== TAREFAS PROPOSTAS ==
A – Responda, com base no texto sobre estética kantiana, às perguntas abaixo:
(i) A quem Hölderlin comunicou seu plano de ensaio?
(ii) Qual é o título da seção 6?
(iii) Na citação de Kant, em quantas partes principais a crítica da faculdade de julgar estética tem de ser desmembrada, e quais são elas?
B – Prossiga o texto sobre estética kantiana a partir da citação de Kant com que ele se encerra.

== PÁGINA ==
________________________________________
Ora, como a liberdade é uma ideia da razão, e como sua representação só teria lugar indiretamente numa ideia estética, podemos perceber que essa união especulativa se associa aos elementos pensados por Hölderlin em seu plano de ensaio comunicado a Neuffer. O vínculo do programa da carta com Sobre a lei da liberdade estaria, assim, na principal nota das ideias estéticas: sua matéria é propriamente a representação sem conceito e, segundo aponta Strack (1976Strack, Friedrich. Ästhetik und Freiheit. Hölderlins Idee von Schönheit, Sittlichkeit und Geschichte in der Frühzeit. Tübingen: Max Niemeyer Verlag, 1976.: 109), corresponderia a um “livre desenvolvimento da imaginação”21 21 No mesmo local, Strack diferencia nas ideias estéticas kantianas a matéria ou ‘estofo’ (desenvolvimento livre da imaginação), a vivificação (concordância final com o entendimento) e ausência de conceitos (a não participação da atividade do entendimento no jogo estético). , ou seja, a uma conexão entre imaginação e liberdade. Com a reivindicação do conceito de liberdade para essa organização da imaginação, a imagem sem conceito da ideia estética novamente preenche a lacuna estrutural entre imaginação e razão, afinal a ideia estética retira sua força semântica justamente do vínculo analógico com as ideias da razão, das quais, portanto, ela pode ser apresentação indireta. Isso permite que a ideia de liberdade situe-se, como a ideia de beleza platônica, no limite entre o sensível e o inteligível, em função de sua peculiar certeza prática. Assim, o livre desenvolvimento da imaginação, para além do acordo com as condições limitantes do entendimento, não significa uma espontaneidade anárquica, mas uma exigência de base consistente para a estética.

6 No limite das ideias estéticas

Em vista desses elementos, é possível agora ensaiar uma abordagem da almejada simplificação da estética kantiana. Na divisão geral da crítica da faculdade do juízo estética, Kant estabelece um paralelismo entre belo e sublime do ponto de vista dos tipos de finalidade do juízo de gosto:

A receptividade de um prazer a partir da reflexão sobre as formas das coisas (tanto da natureza como da arte) não designa apenas, contudo, uma finalidade dos objetos em relação à faculdade de julgar reflexionante no sujeito (segundo o conceito da natureza), mas também, inversamente, uma finalidade do sujeito em vista dos objetos segundo sua forma - e mesmo sua deformação - a partir do conceito de liberdade. E assim acontece que o juízo estético não se refira apenas ao belo, como juízo de gosto, mas também ao sublime, como um juízo originado em um sentimento do espírito, de modo que essa crítica da faculdade de julgar estética tem de ser desmembrada nessas duas partes principais. (AA 5 KU: 192, grifos meus)
________________________________________
== TRECHO DA LISTAGEM ==
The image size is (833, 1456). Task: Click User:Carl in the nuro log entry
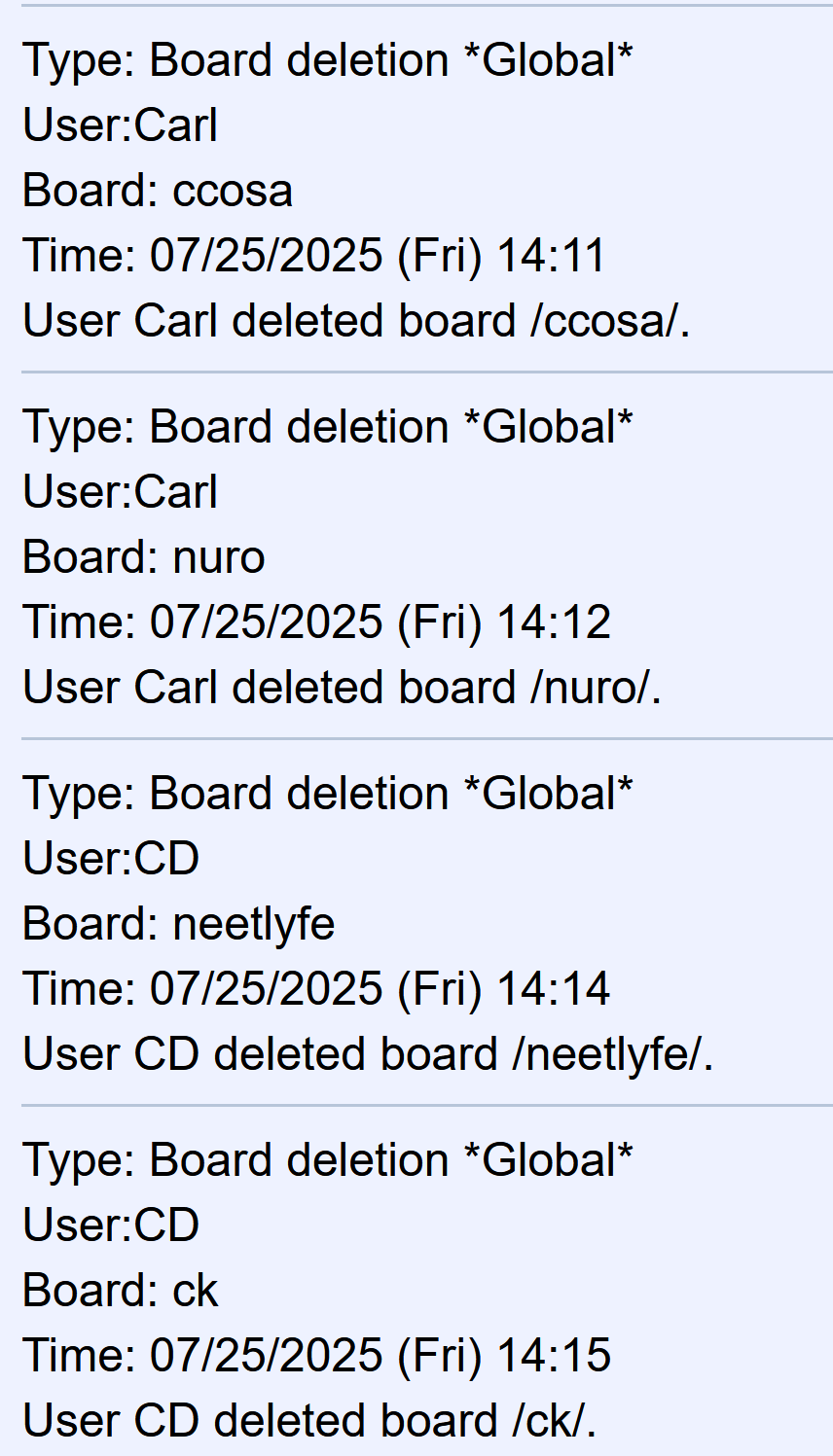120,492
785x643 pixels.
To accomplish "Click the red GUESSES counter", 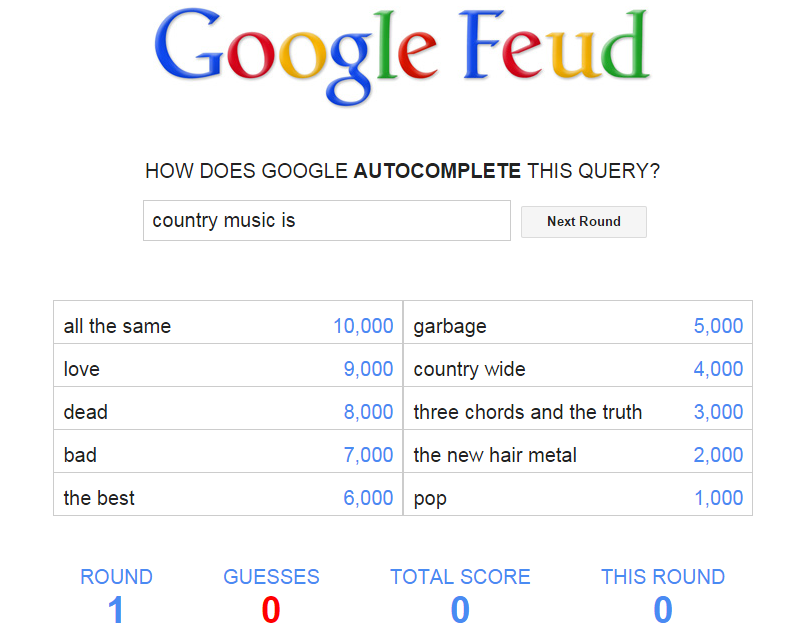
________________________________________
== RESPOSTAS DO EXERCÍCIO ==
A –
(i) A Neuffer.
(ii) "No limite das ideias estéticas".
(iii) Em duas: o belo, como juízo de gosto, e o sublime, como juízo originado em um sentimento do espírito.

B –
Vimos que, na produção de ideias estéticas, o espírito é o princípio vivificante, e de sua perspectiva o ajuizamento estético dos objetos, naturais ou artísticos, remonta à própria finalidade (moral) como sujeito. Por isso, já o próprio belo (artístico) é capaz de satisfazer as condições de manifestação da natureza ética do ser humano, afinal a “beleza em geral (quer seja a da natureza ou da arte) é expressão de ideias estéticas” (AA 5 KU §. 51: 320). Aqui entraria uma dupla simplificação, que é simultaneamente diversificada na diferenciação estética dos momentos da manifestação do suprassensível (o ético) entre belo e sublime. Vimos também que a aproximação do belo ao sublime funda-se na correlação indireta entre ideias estéticas e ideias da razão (liberdade), em que o conceito sem objeto da última encontraria na imagem sem conceito das primeiras uma representação adequada. Quando produz uma imagem original que dá o que pensar sem conceito, o artista provoca no ânimo o arranjo das faculdades que ora se encontram numa disposição subjetiva que julga o objeto como belo, se o arranjo for o jogo livre entre imaginação e entendimento, ora se colocam na disposição subjetiva que julga o objeto como sublime, se o mesmo se der entre imaginação e razão com a manifestação da liberdade na superioridade moral. Essa mesma relação é refletida em Sobre a lei da liberdade, embora a razão apareça como faculdade de desejar. Da perspectiva da finalidade subjetiva, como afirma Kant, belo e sublime, por vias distintas, produzem o mesmo estado do ânimo diante da ideia de liberdade: tanto na harmonia do livre jogo entre entendimento e imaginação, condizente com as condições do conhecimento em geral, quanto na desarmonia entre razão e imaginação, condizente com as condições do respeito à lei moral, o estado subjetivo tem a ocasião de experimentar efetivamente a ideia de liberdade, como uma espécie de espelho ou reflexo da própria razão que, como a beleza, podemos “apreender em todo o seu resplendor por meio do nosso mais brilhante sentido” (Fedro 250d). Assim, como afirma Henrich (2004Henrich, Dieter. Der Grund im Bewußtsein. Untersuchungen zu Hölderlins Denken (1794-1795). 2. ed. Stuttgart: Klett-Cotta, 2004.: 275), “o passo além do limite kantiano permite que no domínio do sensível apareça um reflexo do mundo racional”.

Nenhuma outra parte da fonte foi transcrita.